» **To do**
Restate, word for word, each record that follows.

» **Data extracts**
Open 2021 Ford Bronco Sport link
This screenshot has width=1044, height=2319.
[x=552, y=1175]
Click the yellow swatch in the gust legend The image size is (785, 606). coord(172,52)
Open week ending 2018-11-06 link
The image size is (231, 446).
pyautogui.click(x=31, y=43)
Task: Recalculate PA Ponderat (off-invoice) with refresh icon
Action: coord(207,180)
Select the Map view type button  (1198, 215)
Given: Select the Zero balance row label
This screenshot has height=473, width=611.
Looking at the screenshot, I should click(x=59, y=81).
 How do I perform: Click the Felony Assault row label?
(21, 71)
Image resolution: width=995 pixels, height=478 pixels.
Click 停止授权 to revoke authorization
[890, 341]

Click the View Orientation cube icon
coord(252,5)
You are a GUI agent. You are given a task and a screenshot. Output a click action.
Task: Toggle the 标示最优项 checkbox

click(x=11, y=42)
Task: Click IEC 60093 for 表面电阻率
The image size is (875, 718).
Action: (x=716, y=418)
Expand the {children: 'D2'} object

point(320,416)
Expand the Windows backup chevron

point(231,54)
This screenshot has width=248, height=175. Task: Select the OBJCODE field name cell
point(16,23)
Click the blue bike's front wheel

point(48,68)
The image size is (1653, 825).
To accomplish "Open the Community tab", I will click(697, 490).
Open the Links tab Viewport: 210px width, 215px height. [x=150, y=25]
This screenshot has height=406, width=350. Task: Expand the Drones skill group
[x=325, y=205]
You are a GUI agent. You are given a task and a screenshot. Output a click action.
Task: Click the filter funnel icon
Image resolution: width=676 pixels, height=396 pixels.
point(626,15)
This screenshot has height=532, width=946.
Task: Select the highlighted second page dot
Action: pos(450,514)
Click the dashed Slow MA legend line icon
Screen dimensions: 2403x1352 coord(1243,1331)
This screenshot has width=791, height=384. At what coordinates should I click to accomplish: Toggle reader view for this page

» **Exercise response**
Open 2021 Ford Bronco Sport link
This screenshot has width=1044, height=2319.
[x=552, y=1175]
Click the yellow swatch in the gust legend The image size is (785, 606). coord(172,52)
Open week ending 2018-11-06 link
The image size is (231, 446).
pyautogui.click(x=31, y=43)
Task: Recalculate PA Ponderat (off-invoice) with refresh icon
Action: coord(207,180)
Select the Map view type button  (1198, 215)
Given: Select the Zero balance row label
This screenshot has height=473, width=611.
Looking at the screenshot, I should click(x=59, y=81).
 How do I perform: Click the Felony Assault row label?
(21, 71)
Image resolution: width=995 pixels, height=478 pixels.
Click 停止授权 to revoke authorization
[890, 341]

Click the View Orientation cube icon
coord(252,5)
You are a GUI agent. You are given a task and a screenshot. Output a click action.
Task: Toggle the 标示最优项 checkbox

click(x=11, y=42)
Task: Click IEC 60093 for 表面电阻率
The image size is (875, 718).
Action: (x=716, y=418)
Expand the {children: 'D2'} object

point(320,416)
Expand the Windows backup chevron

point(231,54)
This screenshot has width=248, height=175. Task: Select the OBJCODE field name cell
point(16,23)
Click the blue bike's front wheel

point(48,68)
The image size is (1653, 825).
To accomplish "Open the Community tab", I will click(697, 490).
Open the Links tab Viewport: 210px width, 215px height. [x=150, y=25]
This screenshot has height=406, width=350. Task: Expand the Drones skill group
[x=325, y=205]
You are a GUI agent. You are given a task and a screenshot. Output a click action.
Task: Click the filter funnel icon
Image resolution: width=676 pixels, height=396 pixels.
point(626,15)
This screenshot has height=532, width=946.
Task: Select the highlighted second page dot
Action: pos(450,514)
Click the dashed Slow MA legend line icon
Screen dimensions: 2403x1352 coord(1243,1331)
This screenshot has width=791, height=384. At what coordinates should I click to accomplish: Toggle reader view for this page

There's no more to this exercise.